Zu Wochenbeginn endete die erste Runde der Koalitionsgespräche zwischen AKP und CHP. Dabei scheint in wesentlichen programmatischen Punkten eine Annäherung erzielt worden zu sein. Der AKP-Vorsitzende Ahmet Davutoglu »will wirklich eine Koalition bilden und die Probleme des Landes in Angriff nehmen«, hatte der CHP-Vorsitzende Kemal Kilicdaroglu in der Nacht zum Monat gegenüber dem Sender Habertürk zuversichtlich über die Absichten des noch amtierenden Ministerpräsidenten geäußert. »Doch die Person, die auf dem Präsidentenposten sitzt, lässt das nicht zu und sorgt weiter für Ärger«, beschuldigte Kilicdaroglu Staatspräsident Recep Tayyip Erdogan, eine Koalitionsbildung zu blockieren. Dahinter steckt Erdogans Befürchtung, dass die eingestellten Ermittlungsverfahren wegen Korruption und Vetternwirtschaft gegen führende AKP-Figuren wiedereröffnet werden könnten, wenn die AKP die Kontrolle über die Justiz verliert. Unter den Verdächtigen war auch Erdogans Sohn Bilal.
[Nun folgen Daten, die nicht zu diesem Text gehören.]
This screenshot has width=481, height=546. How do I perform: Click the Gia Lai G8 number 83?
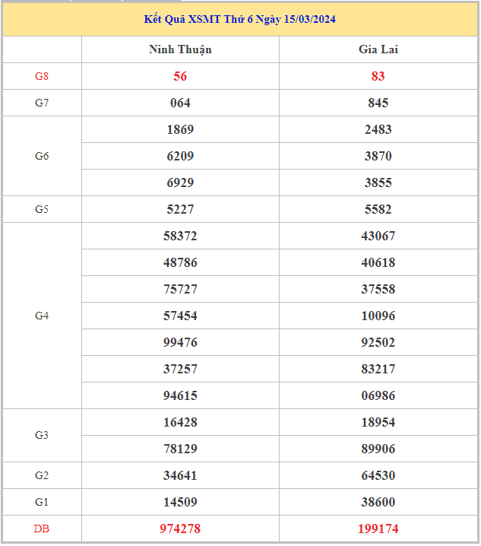click(378, 76)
Zudem könnte die bisherige Opposition unliebsame Einblicke in Interna des bislang AKP-geführten Staates erhalten – darunter etwa die Unterstützung dschihadistischer Terrorgruppen wie des »Islamischen Staats« in Syrien durch den türkischen Geheimdienst.
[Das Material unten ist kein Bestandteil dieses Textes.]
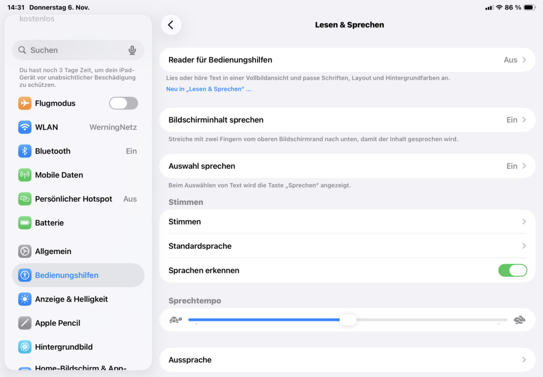Tap the green Batterie icon
The width and height of the screenshot is (543, 377).
coord(25,223)
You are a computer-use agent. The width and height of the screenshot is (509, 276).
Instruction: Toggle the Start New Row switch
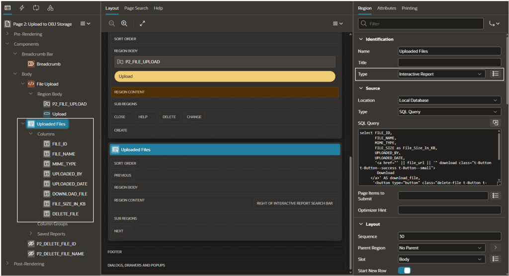pyautogui.click(x=405, y=270)
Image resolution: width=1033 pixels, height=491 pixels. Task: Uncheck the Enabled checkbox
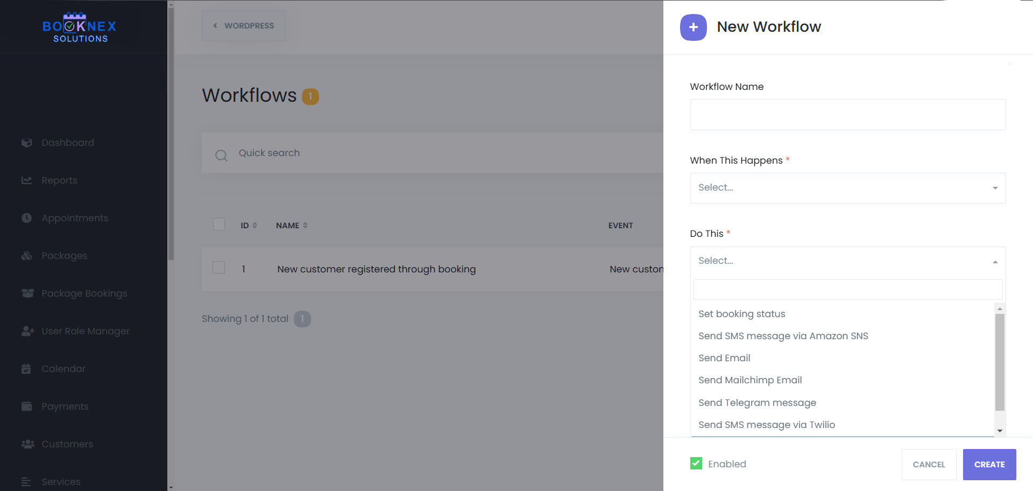pyautogui.click(x=696, y=464)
Sollte bis zum 23. August keine Regierungsbildung erfolgt sein, muss der Präsident eine Wahlwiederholung einleiten. Lange schien dies Erdogans Präferenz zu sein. Dahinter stand seine Hoffnung, in einer chauvinistisch aufgeladenen Atmosphäre von Krieg und Gewalt Stimmen nationalistischer Wähler von der faschistischen Partei der Nationalistischen Bewegung (MHP) für die AKP zurückzugewinnen und gleichzeitig die prokurdische Demokratische Partei der Völker (HDP) wieder unter die Zehn-Prozent-Hürde zu treiben. Doch Umfragen zeigen die HDP derzeit trotz einer Zunahme von PKK-Angriffen auf die Armee eher noch gestärkt. Die Luftangriffe auf PKK-Camps und die Aufkündigung des Friedensprozesses durch die Regierung haben noch den letzten konservativ-religiösen Kurden ihre Illusionen in die AKP genommen.

Die AKP werde nicht zögern, im Falle eines Scheiterns der Koalitionsbildung mit der CHP an der Tür der faschistischen Partei der Nationalistischen Bewegung (MHP) zu klopfen, zitierte die Tageszeitung Hürriyet Daily News am Dienstag Vizeministerpräsident Bülent Arinc. MHP-Führer Devlet Bahceli hatte zwar eine Beteiligung an einer Regierung ausgeschlossen, aber erklärt, seiner Verantwortung gegenüber der Nation nachzukommen. Tatsächlich zeichnet sich jetzt die Option einer von der MHP tolerierten AKP-Minderheitsregierung ab. Da es zu den Prinzipien der MHP gehört, niemals gemeinsam mit der prokurdischen HDP abzustimmen, würde sich die MHP bei einer Vertrauensabstimmung gegen eine AKP-Minderheitsregierung enthalten. »Der Kernpunkt dieses Plan B der AKP ist die indirekte Unterstützung durch die MHP, die solange in allen Fällen untätig bleiben wird, wie die Regierung ihren neuen Hardlinerkurs gegenüber den Kurden beibehält«, schrieb der Kolumnist Murat Yetkin am Dienstag in Hürriyet Daily News. Der Preis wäre also eine Verschärfung des Krieges gegen die Kurden im In- und Ausland.